Paul W. Jacobson, Disciplinary Counsel, P.O. Box 2297, Bismarck, N.D. 58502-2297, for petitioner.
John M. Olson (argued), Olson Cichy, P.O. Box 817, Bismarck, N.D. 58502-0817, and Bryan L. Giese (on brief), 107 1st Avenue Northwest, Mandan, N.D. 58554, for respondent.
Disciplinary Board v. Giese
[¶1] Brian Giese petitioned for review of a hearing panel's report, which found he violated N.D.R. Prof. Conduct 1.8, 3.1, 3.2, and 8.4(e) and N.D.R. Lawyer Discipl. 1.2(A)(3) and recommended he be suspended from the practice of law for ninety days and pay costs of $2,714.68 and restitution of $1,824.24. We conclude there is clear and convincing evidence Giese violated those rules, and we adopt the hearing panel's recommendations.

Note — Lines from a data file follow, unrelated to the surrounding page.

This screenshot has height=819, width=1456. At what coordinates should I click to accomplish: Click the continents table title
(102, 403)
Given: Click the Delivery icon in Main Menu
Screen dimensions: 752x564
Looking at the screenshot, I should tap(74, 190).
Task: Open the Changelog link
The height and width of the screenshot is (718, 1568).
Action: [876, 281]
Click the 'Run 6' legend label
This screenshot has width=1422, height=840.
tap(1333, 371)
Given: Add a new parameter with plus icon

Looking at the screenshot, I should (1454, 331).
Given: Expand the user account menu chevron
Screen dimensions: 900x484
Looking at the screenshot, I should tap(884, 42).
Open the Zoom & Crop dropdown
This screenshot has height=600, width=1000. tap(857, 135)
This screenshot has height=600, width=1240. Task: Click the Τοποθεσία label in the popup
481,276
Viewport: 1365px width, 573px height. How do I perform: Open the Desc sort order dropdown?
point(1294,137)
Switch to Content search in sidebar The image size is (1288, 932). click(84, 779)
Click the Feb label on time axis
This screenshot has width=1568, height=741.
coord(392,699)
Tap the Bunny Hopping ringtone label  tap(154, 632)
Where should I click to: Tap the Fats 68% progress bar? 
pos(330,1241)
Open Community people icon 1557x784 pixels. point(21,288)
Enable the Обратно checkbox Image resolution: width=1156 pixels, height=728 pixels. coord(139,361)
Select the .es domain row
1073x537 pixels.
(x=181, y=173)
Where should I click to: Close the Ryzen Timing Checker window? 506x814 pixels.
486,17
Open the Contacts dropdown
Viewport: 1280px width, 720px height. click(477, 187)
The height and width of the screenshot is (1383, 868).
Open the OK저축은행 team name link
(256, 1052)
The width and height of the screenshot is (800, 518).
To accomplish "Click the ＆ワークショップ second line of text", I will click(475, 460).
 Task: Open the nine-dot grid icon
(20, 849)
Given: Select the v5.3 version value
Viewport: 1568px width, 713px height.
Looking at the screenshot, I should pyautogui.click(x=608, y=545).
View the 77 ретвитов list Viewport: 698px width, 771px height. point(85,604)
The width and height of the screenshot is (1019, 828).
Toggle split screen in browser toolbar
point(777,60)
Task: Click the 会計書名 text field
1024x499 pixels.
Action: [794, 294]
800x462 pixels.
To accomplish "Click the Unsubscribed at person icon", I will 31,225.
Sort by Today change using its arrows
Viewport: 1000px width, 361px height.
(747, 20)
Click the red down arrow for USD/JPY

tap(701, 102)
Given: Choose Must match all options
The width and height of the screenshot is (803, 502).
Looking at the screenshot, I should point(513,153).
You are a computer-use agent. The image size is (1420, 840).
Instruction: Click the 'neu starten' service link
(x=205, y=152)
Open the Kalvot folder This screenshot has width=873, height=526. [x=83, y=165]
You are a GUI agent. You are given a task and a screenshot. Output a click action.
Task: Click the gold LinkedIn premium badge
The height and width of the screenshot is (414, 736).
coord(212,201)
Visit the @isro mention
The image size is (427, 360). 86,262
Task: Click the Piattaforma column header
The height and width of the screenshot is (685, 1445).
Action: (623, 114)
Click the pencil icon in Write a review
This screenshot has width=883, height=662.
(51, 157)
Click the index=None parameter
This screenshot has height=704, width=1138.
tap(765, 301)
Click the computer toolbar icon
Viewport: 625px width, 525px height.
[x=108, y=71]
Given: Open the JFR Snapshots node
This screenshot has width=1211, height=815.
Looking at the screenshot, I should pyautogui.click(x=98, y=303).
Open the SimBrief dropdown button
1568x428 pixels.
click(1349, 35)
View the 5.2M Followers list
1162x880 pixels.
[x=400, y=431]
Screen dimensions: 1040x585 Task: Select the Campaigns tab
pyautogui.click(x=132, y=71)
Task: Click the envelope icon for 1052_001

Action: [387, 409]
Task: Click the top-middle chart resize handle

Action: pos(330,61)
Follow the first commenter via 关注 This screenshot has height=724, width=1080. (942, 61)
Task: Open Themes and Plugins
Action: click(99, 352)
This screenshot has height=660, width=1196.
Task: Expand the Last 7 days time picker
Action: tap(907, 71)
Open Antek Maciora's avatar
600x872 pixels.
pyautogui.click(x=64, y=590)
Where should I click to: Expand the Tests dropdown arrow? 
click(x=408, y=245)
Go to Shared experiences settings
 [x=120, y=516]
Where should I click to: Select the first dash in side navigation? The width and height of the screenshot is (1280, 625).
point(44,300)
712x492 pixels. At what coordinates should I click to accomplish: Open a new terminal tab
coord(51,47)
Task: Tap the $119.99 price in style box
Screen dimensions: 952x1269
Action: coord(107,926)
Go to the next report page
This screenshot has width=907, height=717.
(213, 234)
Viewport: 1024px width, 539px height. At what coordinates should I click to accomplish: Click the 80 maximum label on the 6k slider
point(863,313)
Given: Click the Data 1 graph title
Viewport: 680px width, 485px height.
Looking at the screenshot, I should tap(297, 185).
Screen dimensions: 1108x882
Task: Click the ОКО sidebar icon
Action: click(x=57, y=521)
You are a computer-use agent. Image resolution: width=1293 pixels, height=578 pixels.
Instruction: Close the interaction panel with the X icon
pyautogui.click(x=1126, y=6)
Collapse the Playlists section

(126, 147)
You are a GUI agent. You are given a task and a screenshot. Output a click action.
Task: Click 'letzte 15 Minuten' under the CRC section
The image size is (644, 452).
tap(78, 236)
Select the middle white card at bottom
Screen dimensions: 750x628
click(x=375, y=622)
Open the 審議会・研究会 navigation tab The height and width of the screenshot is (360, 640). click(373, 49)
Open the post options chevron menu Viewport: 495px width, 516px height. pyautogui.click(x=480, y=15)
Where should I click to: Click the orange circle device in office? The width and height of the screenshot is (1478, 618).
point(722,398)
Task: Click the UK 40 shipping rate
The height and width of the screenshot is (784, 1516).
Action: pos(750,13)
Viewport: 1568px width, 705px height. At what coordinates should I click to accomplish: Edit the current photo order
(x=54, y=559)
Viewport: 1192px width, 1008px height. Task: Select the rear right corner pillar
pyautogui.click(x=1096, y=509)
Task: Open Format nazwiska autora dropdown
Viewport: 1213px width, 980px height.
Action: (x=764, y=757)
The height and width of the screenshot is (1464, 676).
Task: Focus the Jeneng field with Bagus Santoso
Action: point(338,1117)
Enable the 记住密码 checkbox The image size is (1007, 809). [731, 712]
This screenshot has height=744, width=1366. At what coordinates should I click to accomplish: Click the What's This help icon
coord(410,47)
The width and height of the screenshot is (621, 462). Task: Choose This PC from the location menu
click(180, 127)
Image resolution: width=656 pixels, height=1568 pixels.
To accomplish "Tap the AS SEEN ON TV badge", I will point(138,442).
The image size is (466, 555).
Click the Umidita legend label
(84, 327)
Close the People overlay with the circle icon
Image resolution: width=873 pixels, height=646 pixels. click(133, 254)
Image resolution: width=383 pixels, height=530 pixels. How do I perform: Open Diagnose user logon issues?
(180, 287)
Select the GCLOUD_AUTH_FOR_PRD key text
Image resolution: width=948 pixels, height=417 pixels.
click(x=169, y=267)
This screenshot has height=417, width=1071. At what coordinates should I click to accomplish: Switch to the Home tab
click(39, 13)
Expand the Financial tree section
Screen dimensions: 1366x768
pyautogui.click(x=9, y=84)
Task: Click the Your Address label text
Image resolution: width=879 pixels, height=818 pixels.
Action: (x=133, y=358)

[¶2] Giese was admitted to practice law in North Dakota on October 6, 1980. In 1989, Giese, his wife, and his parents entered into a contract for deed to purchase land from Wilmer and Alma Conitz. Giese was then representing Wilmer and Alma Conitz in a separate dispute regarding the land. See Conitz v. Conitz, 467 N.W.2d 93 (N.D. 1991). In April 1989, Giese advised Wilmer and Alma Conitz in writing that he could not represent them in a legal capacity in the sale of the land and recommended they seek independent counsel regarding the transaction. In May 1989, Wilmer and Alma Conitz executed a contract for deed to sell the land to the Gieses. The contract for deed required the Gieses to make monthly payments to Wilmer and Alma Conitz for eighteen years, and the Gieses have never defaulted on any payments due under the contract for deed.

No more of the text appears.